PROBLEM TO SOLVE ▸ Write out, word for word, only the lines from the one containing "Click the list menu icon for '楽天 ブログ 始め方'" through the final line of the data.

(Dataset entries)
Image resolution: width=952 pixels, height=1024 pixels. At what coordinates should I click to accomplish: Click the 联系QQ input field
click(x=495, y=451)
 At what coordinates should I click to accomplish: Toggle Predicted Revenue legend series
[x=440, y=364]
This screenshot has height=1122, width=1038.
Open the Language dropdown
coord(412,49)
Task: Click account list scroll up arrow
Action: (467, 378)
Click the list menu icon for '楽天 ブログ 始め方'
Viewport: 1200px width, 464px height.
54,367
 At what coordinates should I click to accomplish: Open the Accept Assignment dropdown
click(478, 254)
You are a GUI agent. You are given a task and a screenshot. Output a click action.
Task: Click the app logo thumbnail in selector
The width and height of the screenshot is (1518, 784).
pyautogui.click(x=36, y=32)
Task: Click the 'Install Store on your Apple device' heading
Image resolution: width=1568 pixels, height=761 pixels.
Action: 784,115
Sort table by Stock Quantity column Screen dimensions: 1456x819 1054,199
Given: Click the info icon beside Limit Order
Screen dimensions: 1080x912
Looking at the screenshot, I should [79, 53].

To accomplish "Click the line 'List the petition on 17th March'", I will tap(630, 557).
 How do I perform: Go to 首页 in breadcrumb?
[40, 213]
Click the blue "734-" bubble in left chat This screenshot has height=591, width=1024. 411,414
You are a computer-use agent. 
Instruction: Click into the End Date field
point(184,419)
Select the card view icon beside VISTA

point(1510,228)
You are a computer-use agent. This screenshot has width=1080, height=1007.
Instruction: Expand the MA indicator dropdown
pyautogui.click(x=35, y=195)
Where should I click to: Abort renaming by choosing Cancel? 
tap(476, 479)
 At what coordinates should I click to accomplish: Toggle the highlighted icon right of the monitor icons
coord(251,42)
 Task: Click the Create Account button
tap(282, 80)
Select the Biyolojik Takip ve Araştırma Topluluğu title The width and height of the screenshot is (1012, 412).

EXERCISE RESULT ▸
Click the list menu icon for '楽天 ブログ 始め方'
Viewport: 1200px width, 464px height.
54,367
 At what coordinates should I click to accomplish: Open the Accept Assignment dropdown
click(478, 254)
You are a GUI agent. You are given a task and a screenshot. Output a click action.
Task: Click the app logo thumbnail in selector
The width and height of the screenshot is (1518, 784).
pyautogui.click(x=36, y=32)
Task: Click the 'Install Store on your Apple device' heading
Image resolution: width=1568 pixels, height=761 pixels.
Action: 784,115
Sort table by Stock Quantity column Screen dimensions: 1456x819 1054,199
Given: Click the info icon beside Limit Order
Screen dimensions: 1080x912
Looking at the screenshot, I should [79, 53].

To accomplish "Click the line 'List the petition on 17th March'", I will tap(630, 557).
 How do I perform: Go to 首页 in breadcrumb?
[40, 213]
Click the blue "734-" bubble in left chat This screenshot has height=591, width=1024. 411,414
You are a computer-use agent. 
Instruction: Click into the End Date field
point(184,419)
Select the card view icon beside VISTA

point(1510,228)
You are a computer-use agent. This screenshot has width=1080, height=1007.
Instruction: Expand the MA indicator dropdown
pyautogui.click(x=35, y=195)
Where should I click to: Abort renaming by choosing Cancel? 
tap(476, 479)
 At what coordinates should I click to accomplish: Toggle the highlighted icon right of the monitor icons
coord(251,42)
 Task: Click the Create Account button
tap(282, 80)
Select the Biyolojik Takip ve Araştırma Topluluğu title The width and height of the screenshot is (1012, 412).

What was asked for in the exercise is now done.